MS organoids display altered growth rate in culture. (A) Brightfield pictures of c-organoids derived from control and MS patients in culture from day 1 to day 9. (B) Measurements of c-organoids surface in µm² at D2 (top graph) and at D9 (bottom graph). Analysis showed significant larger PPMS organoids compared to control at D2 only. Kruskal–Wallis test (H value=31.30, P<0.0001) followed by a Dunn's post hoc test. No significant difference was detected at D9. Kruskal–Wallis test (H value=2.88, P=0.4098). (C) Immunofluorescence of c-organoids at D42 for the stem cell marker SOX2 and neuronal marker CTIP2. The staining shows a neat separation between the VZ and the SVZ/CP in the c-organoids cortical structure. (D) Measurement of the c-organoids cortical structure thickness for control and MS subtypes at D42. Quantification revealed a significantly thicker cortical structure in PPMS compared to control.

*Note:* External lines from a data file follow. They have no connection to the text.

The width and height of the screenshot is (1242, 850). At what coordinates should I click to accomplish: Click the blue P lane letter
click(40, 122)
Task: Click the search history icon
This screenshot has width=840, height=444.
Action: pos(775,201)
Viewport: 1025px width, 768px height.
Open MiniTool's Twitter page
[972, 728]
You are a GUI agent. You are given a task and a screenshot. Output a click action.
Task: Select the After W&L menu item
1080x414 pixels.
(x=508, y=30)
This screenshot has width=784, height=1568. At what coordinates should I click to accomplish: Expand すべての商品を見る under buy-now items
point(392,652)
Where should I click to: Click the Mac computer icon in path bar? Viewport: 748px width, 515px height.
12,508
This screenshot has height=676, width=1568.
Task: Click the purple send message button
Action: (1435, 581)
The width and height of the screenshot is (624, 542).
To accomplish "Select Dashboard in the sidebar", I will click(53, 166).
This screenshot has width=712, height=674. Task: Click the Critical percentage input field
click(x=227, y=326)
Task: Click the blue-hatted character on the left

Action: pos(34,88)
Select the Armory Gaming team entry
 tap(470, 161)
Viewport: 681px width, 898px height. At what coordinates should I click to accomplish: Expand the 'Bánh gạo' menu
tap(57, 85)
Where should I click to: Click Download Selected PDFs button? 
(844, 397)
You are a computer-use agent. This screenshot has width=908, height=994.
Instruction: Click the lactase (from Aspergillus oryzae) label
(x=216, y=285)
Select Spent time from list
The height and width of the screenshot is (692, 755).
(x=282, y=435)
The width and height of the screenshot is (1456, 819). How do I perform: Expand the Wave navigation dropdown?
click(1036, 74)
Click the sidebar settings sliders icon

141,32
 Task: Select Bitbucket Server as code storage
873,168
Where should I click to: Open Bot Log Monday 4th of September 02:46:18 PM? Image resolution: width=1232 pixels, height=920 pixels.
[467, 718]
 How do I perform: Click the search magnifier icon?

Kruskal–Wallis test (H value=8.323, P=0.0398) followed by a Dunn's post hoc test. (E) Measurement of the thickness of the two main layers of the cortical structure, the VZ and the SVZ/CP at D42. Quantification showed that PPMS organoids possessed a significantly larger SVZ/CP and a thinner VZ compared to other conditions. Two-way ANOVA [F (3, 532)=20.13, P <0.0001] followed by Tukey's post hoc test. n=3 organoids per cell line from three to four independent experiments each. One to two cortical structures were analyzed per organoid. *P<0.05, **P<0.01, ***P<0.001, ****P<0.0001.